Collected data entries
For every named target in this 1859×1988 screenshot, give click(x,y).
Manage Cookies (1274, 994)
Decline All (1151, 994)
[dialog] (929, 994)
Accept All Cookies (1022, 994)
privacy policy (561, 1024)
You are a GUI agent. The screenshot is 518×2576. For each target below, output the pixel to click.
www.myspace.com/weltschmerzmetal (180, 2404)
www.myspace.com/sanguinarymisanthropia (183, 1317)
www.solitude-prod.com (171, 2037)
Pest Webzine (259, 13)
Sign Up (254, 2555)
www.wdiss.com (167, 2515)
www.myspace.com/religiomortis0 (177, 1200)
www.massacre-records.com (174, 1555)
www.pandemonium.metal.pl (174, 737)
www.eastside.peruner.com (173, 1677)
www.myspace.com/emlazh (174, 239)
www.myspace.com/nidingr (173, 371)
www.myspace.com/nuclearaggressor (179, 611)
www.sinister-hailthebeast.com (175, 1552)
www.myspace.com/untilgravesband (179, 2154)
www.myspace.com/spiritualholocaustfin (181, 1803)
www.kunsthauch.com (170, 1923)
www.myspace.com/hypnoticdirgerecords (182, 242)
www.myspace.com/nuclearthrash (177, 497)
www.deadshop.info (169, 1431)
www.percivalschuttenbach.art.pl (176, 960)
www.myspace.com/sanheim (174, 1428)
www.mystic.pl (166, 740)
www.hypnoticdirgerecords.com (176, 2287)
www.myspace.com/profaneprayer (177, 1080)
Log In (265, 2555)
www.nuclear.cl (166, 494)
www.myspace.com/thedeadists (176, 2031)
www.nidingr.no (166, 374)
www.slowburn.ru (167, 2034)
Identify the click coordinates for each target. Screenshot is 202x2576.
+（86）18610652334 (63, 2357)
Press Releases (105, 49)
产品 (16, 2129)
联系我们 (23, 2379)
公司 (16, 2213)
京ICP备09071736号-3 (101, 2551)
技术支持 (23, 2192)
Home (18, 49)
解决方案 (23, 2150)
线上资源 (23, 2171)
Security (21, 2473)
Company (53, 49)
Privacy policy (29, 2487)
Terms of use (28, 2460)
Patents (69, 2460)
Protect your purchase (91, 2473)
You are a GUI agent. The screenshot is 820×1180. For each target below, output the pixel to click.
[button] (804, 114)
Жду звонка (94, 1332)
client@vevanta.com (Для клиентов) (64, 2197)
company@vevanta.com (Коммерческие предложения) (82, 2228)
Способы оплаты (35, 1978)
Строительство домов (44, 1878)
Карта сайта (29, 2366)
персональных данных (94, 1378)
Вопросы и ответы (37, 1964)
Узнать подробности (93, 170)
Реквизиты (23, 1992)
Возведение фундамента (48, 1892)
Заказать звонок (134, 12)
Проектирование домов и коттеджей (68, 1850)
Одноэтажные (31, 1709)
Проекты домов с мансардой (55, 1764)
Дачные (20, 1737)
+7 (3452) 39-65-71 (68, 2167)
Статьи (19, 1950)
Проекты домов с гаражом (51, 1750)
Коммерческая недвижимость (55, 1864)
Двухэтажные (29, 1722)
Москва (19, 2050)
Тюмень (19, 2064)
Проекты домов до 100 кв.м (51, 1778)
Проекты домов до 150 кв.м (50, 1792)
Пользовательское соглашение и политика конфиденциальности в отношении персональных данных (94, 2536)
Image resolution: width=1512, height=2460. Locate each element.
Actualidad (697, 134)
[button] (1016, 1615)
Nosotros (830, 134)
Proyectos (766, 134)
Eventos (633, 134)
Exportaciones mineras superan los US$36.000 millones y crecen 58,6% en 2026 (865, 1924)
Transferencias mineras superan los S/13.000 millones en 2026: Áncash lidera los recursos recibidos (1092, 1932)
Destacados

Your objective ▸
Can you repeat, word for word, every line above from the one containing "Тюмень (19, 2064)" down to the one containing "Actualidad (697, 134)", including both?

Reply ▸
Тюмень (19, 2064)
Проекты домов до 100 кв.м (51, 1778)
Проекты домов до 150 кв.м (50, 1792)
Пользовательское соглашение и политика конфиденциальности в отношении персональных данных (94, 2536)
Image resolution: width=1512, height=2460. Locate each element.
Actualidad (697, 134)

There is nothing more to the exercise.